Jon Bon Jovi co-owns the Philadelphia Soul Arena football team. He's acted in John Carpenter's Vampires ("He's unstoppable . . . unless we stop him!") and Young Guns II (in the indelible role of "pit inmate who gets shot back into pit"). He's given speeches at Oxford University ("Passion plus perseverance equals possibility -- let me break it down") and the American Music Awards ("The guitar gave me hope"). Yet he's still best known as a self-proclaimed rock cowboy, wanted dead or alive. Given that this will be his legacy, it's time to compare Bon Jovi to other cowboys of lore:
Jon Bon Jovi
Real name: John Francis Bongiovi Jr.
Cowboy qualifications/special talents: Rides a steel horse; capable of simultaneously seeing and rocking a million faces; can concentrate power into ballad form.
Political views: Campaigned for John Kerry; champions underdogs such as diner waitresses and dock workers; new album contains vague protest tunes.
Real name: Robert James Ritchie
Cowboy qualifications/special talents: Can detect porcine scent for up to a mile; answers to "Hoss"; employed the late little person Joe C as a Sundance Kid-style sidekick.
Political views: Took a shot at fellow cowpoke Bon Jovi, challenging him to play for troops in Iraq. Probably the only attendee at last year's Republican National Convention who appeared in Buttman at Nudes a Poppin' 9.
Real name: Marion Michael Morrison
Cowboy qualifications/special talents: Portrayed a cowboy so often and so definitively that even the western-attired male prostitute from Midnight Cowboy intoned his name with awe.

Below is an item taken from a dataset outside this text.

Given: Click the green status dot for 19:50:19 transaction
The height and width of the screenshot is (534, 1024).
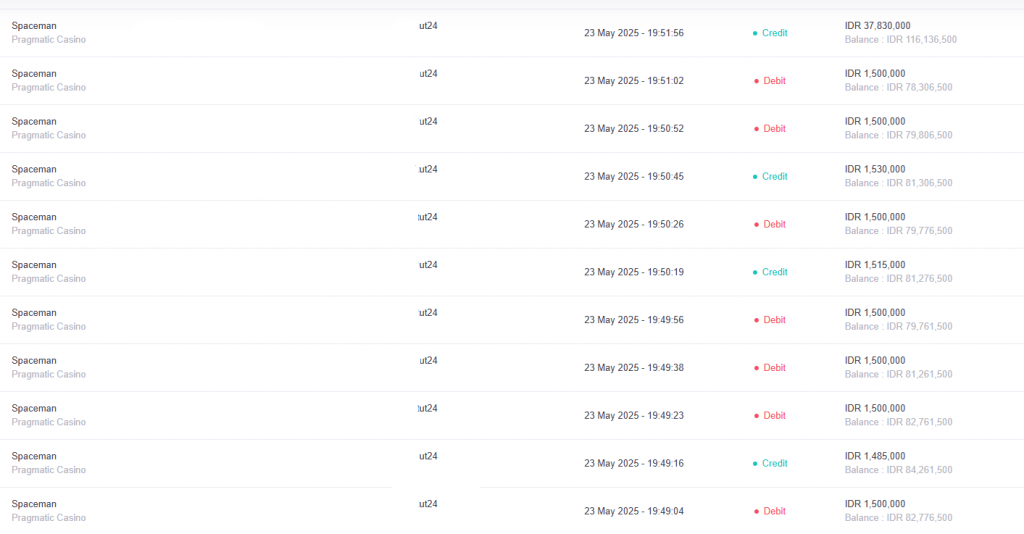Looking at the screenshot, I should coord(755,272).
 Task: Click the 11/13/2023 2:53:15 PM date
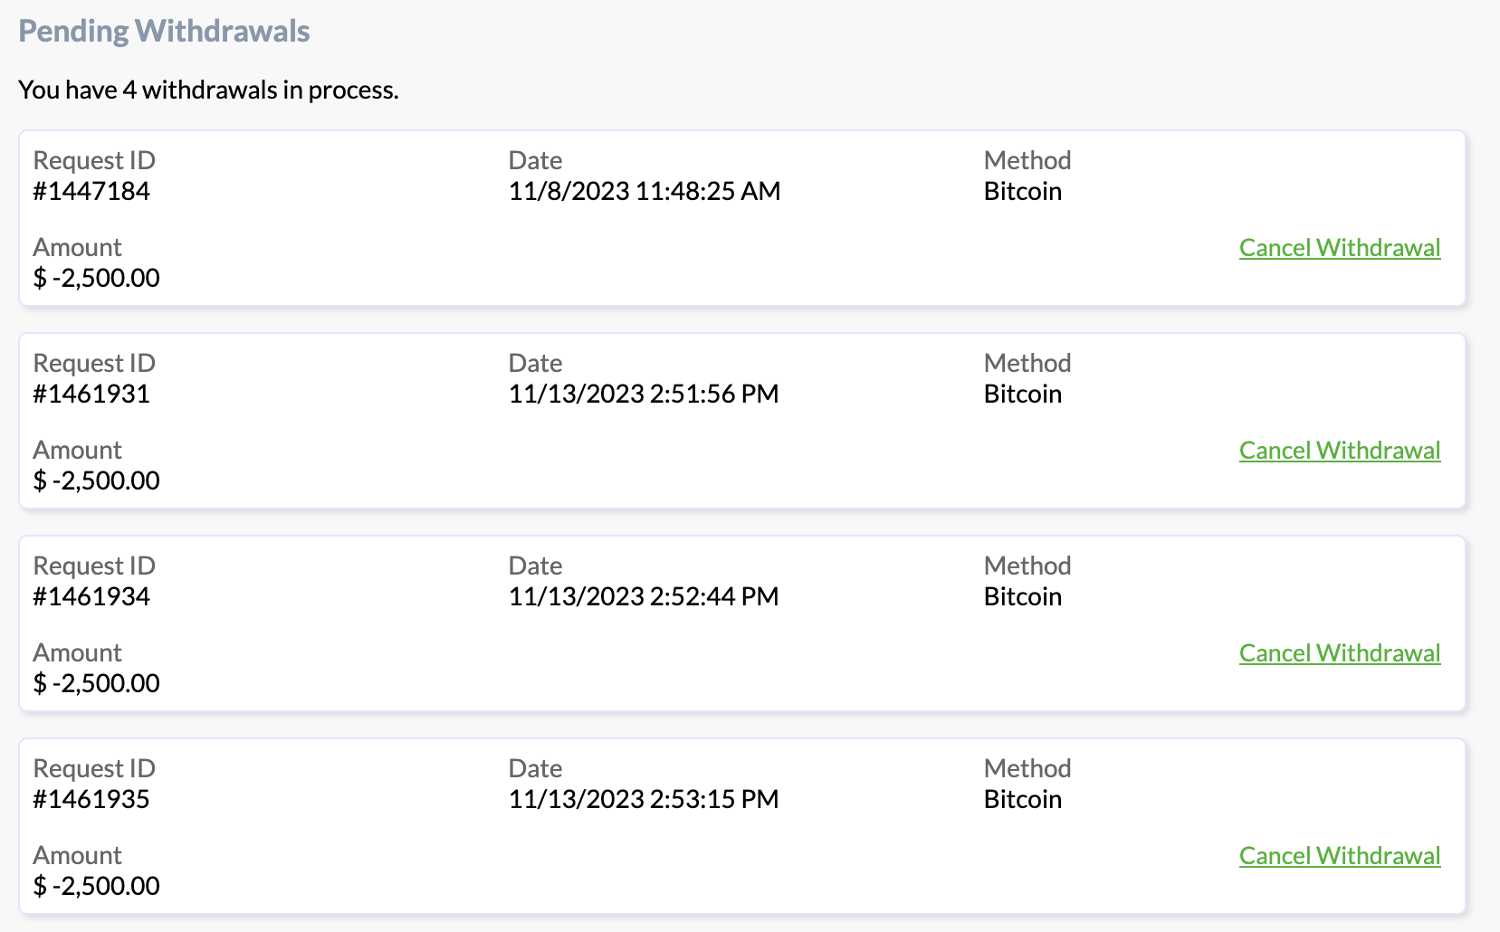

Political views: Posthumously drew the ire of Public Enemy, who labeled him a racist for his on-screen killings of thousands of Native American warriors and Japanese soldiers. Supported Richard Nixon and Vietnam. Released a 1973 album called America, Why I Love Her. Though the record contains only readings of patriotic poems, it compares favorably with anything Bon Jovi or Kid Rock has generated in the past five years.